Wednesday, June 17, 1998

Is It Send "Your Tired, Your Poor" Elsewhere?

CLEARING OUT the basement of my mother's house, I come across a manila envelope. It is labeled "Dokymenty" (documents).
     Inside, there's a plastic-coated diver's license-type card, with a photo of my older sister, at about 9 months old, dressed in a fuzzy jumpsuit with bunny ears. "Resident Alien" is stamped beneath the photo. The document is an alien registration card (the equivalent of today's green card) issued when my family arrived in this country in 1951.
   
In my family, I will always be the Amerikanka, the one who was born here.
    My parents were expatriates who had to flee their country, Ukraine, during the Communist occupation of their homeland.   It was the landed gentry, the intelligentsia, the religious leaders the Communists targeted. My family was admitted under the Displaced Persons Act after World War II. For my parents, America was a welcoming place. It was not only a place of opportunity, but a place of refuge.
   "Give me your tired, your poor ... Send these, the homeless, the tempest-tossed to me," was inscribed on the Statue of Liberty.

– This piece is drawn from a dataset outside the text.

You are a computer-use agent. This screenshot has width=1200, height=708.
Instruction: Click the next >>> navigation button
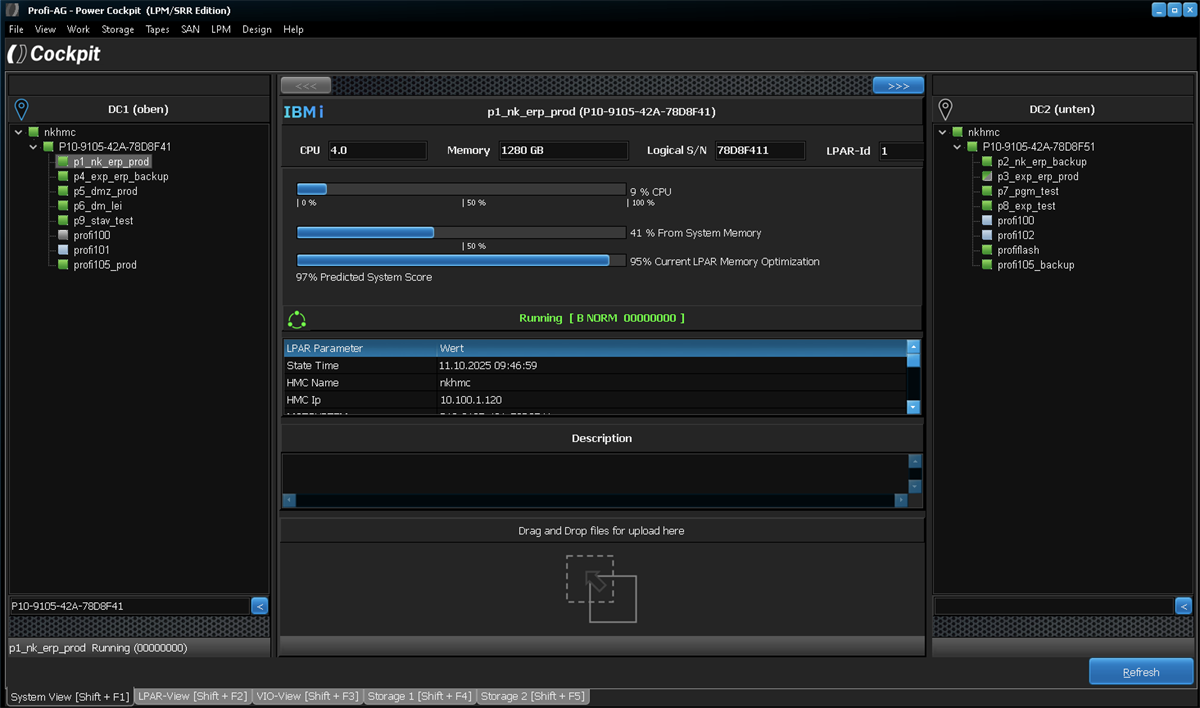coord(897,86)
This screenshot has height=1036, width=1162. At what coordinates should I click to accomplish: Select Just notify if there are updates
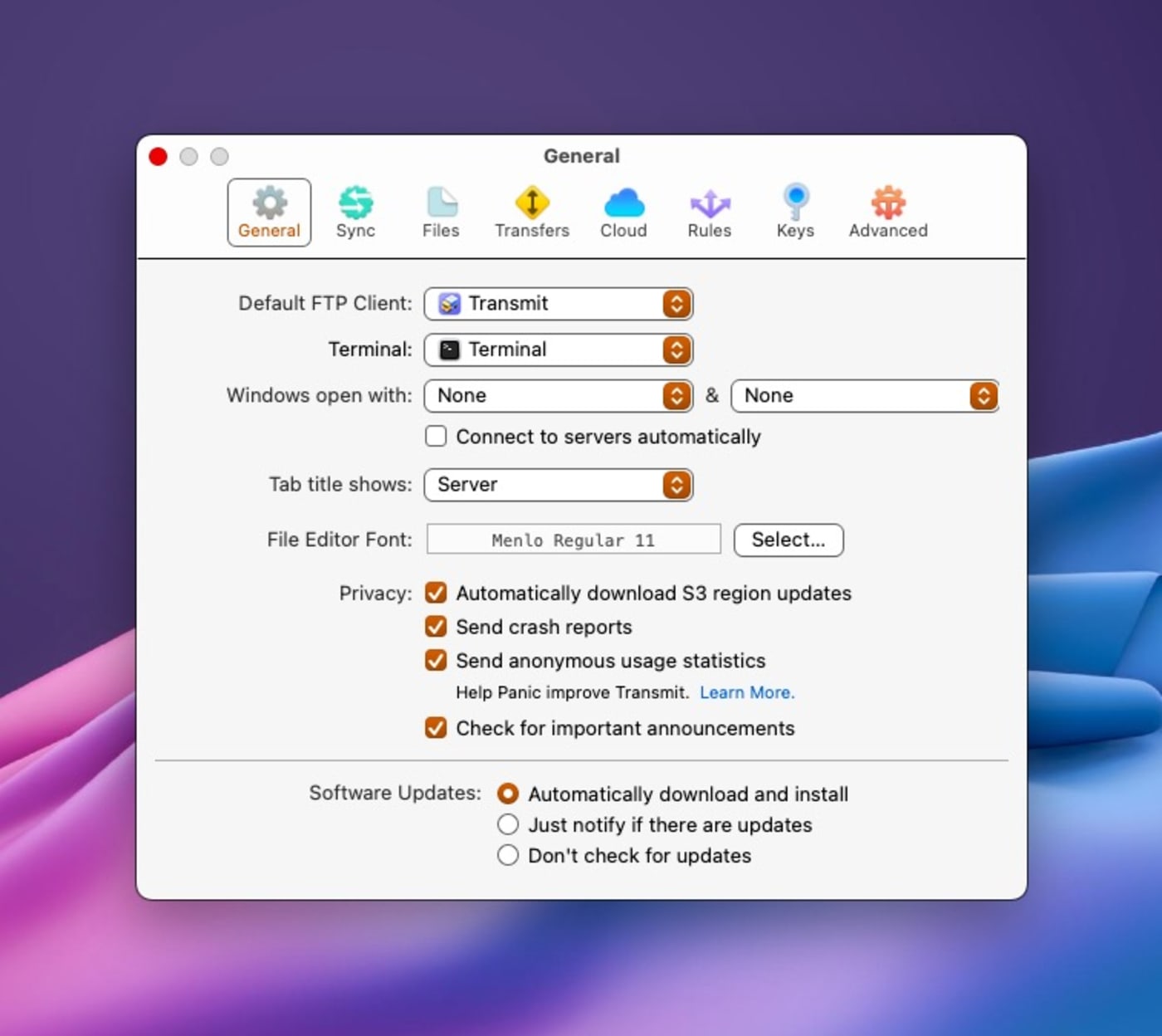point(507,824)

    I come across two other yellowing documents related to my family's' immigration: a typed application with a photo attached,
signaling their intent to stay, filed 17 days after I was born. And there's the final citizenship certificate, a grand document that looks like a cross between an enormous dollar bill and a graduation diploma. Those were the only papers required, and the application procedure was simple. I remember my parents heading downtown and back, pleased that they had the right to vote, which they exercised for the rest of their
lives.
   These days, our nation's attitude toward immigrants has changed. They are again viewed with suspicion; their applications are treated with indifference. They have to undergo FBI checks, and because immigration procedures are not clear, they often must turn to lawyers for help. (In fact, a federal appeals court ruled last month that some forms were so obscure and confusing that even the Immigration and Naturalization Service agents who administer them are unable to explain them.)
    There is a backlog of more than 2 million immigrants waiting to become citizens - the largest since the federal government started keeping records at the turn of the century. Processing an application, particularly in large cities, can take as long as five years.
    Congress has allocated funds to automate the system, to hire more workers and expedite the process. But the government's commitment is questionable. After all, new applicants reportedly face an additional one-year delay, because employees have been reassigned to reduce the enormous backlog in citizenship applications.        
   Clearly, America's once-welcoming beacon has dimmed. And its golden doors are being slammed shut.